The answer must consist of each line below that contains the word "Task", copied in full.
═══ Record extracts ═══
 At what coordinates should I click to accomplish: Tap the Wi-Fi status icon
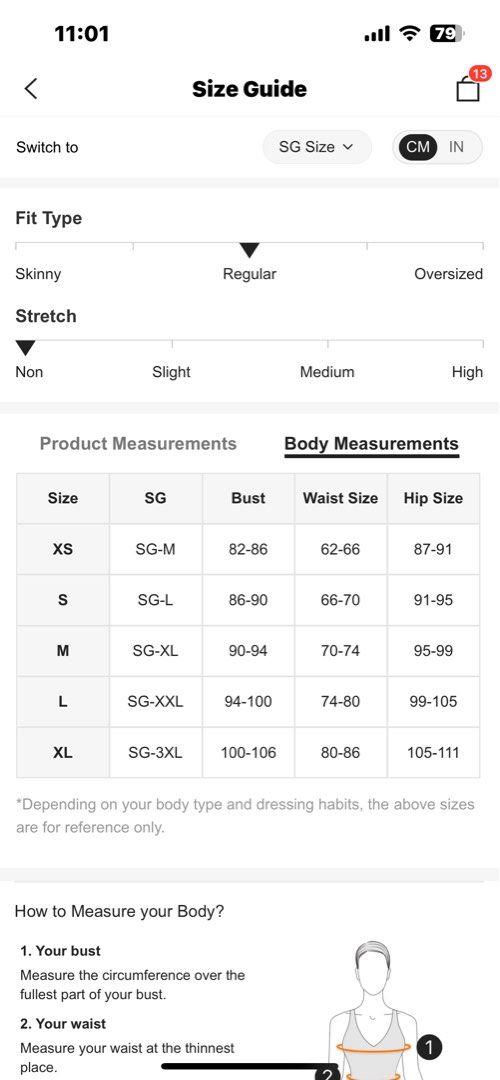coord(411,33)
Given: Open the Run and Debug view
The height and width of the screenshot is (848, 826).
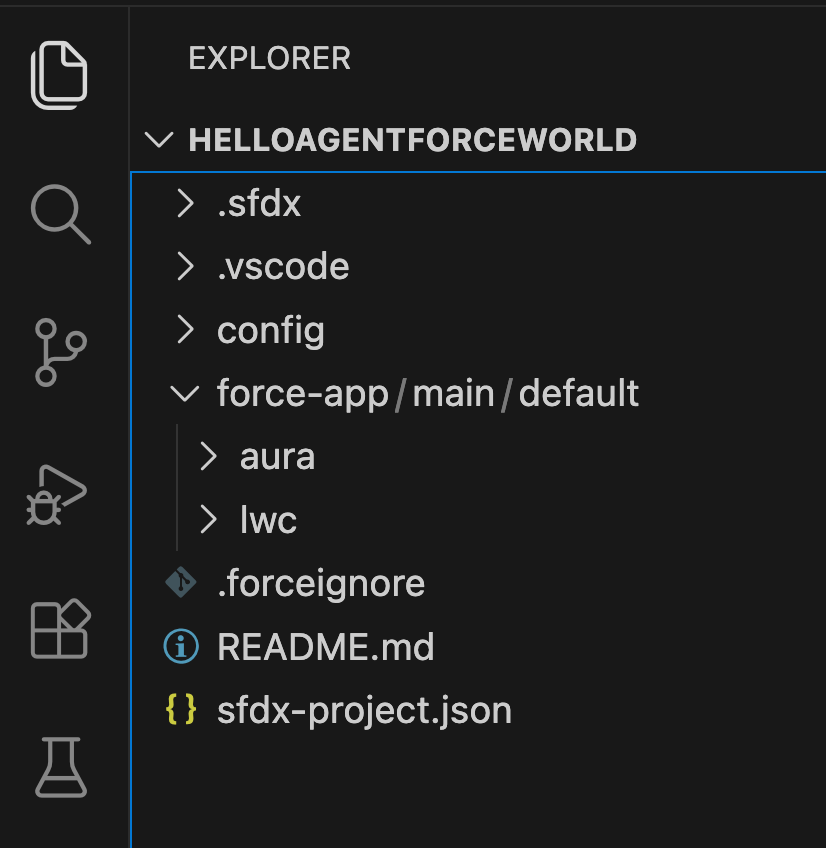Looking at the screenshot, I should coord(58,492).

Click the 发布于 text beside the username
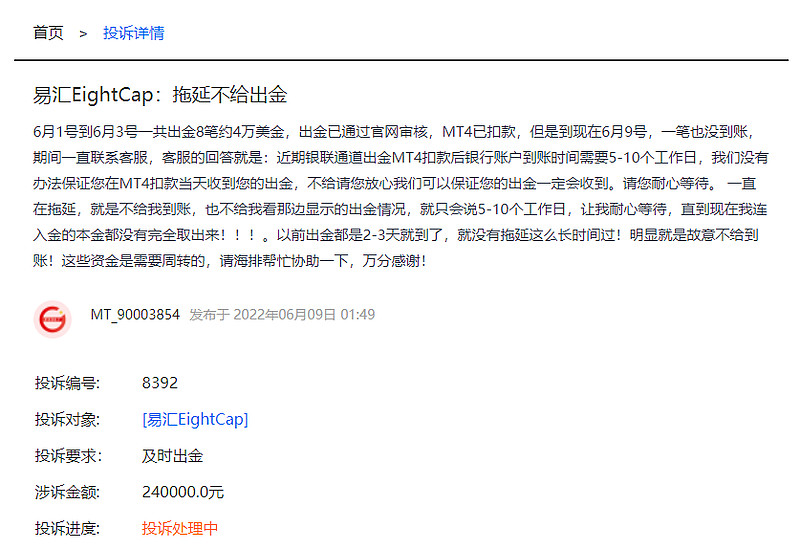tap(209, 315)
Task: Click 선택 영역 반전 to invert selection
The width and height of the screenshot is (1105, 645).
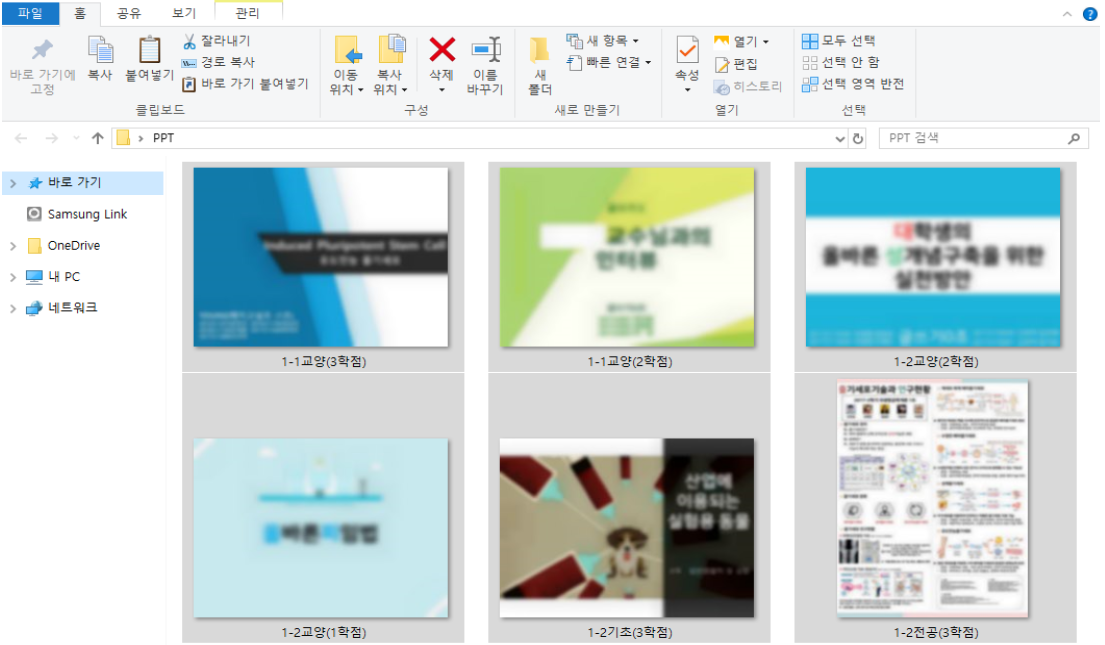Action: click(847, 84)
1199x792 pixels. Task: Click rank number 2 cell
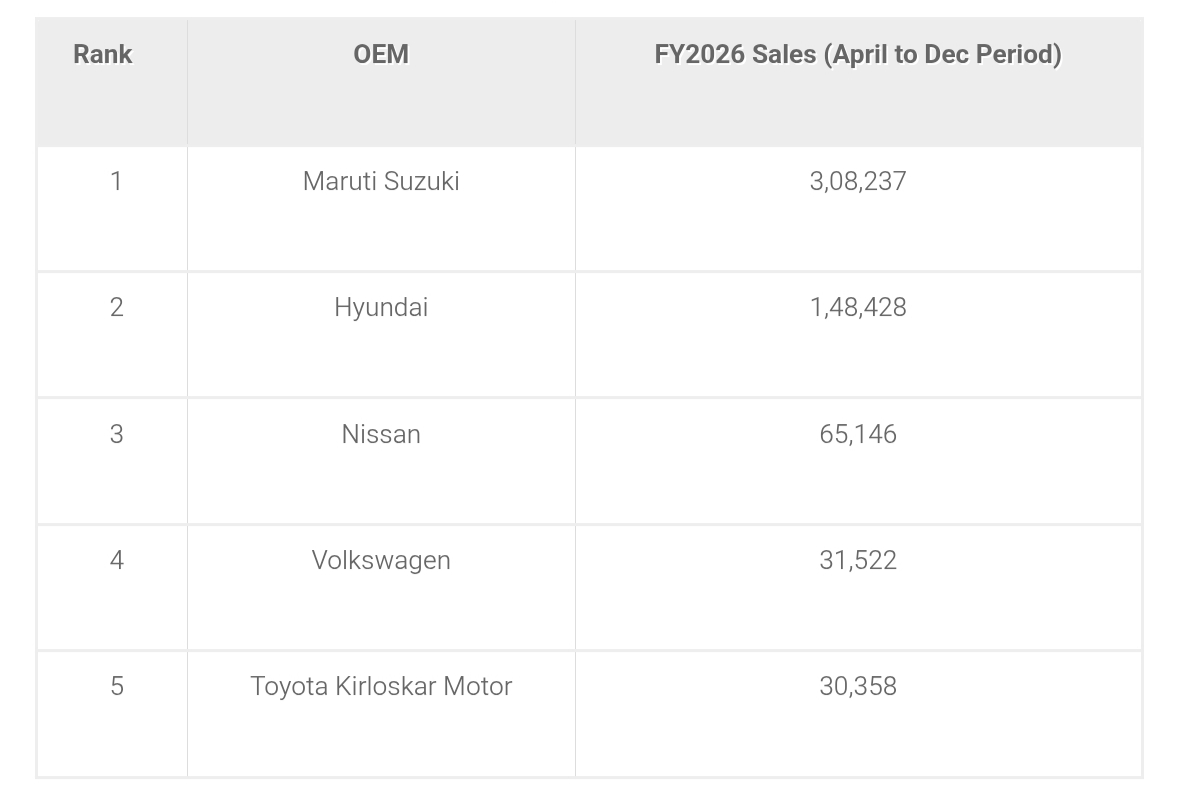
═══
### Written answer
Task: Click 선택 영역 반전 to invert selection
1199x792 pixels. Task: Click rank number 2 cell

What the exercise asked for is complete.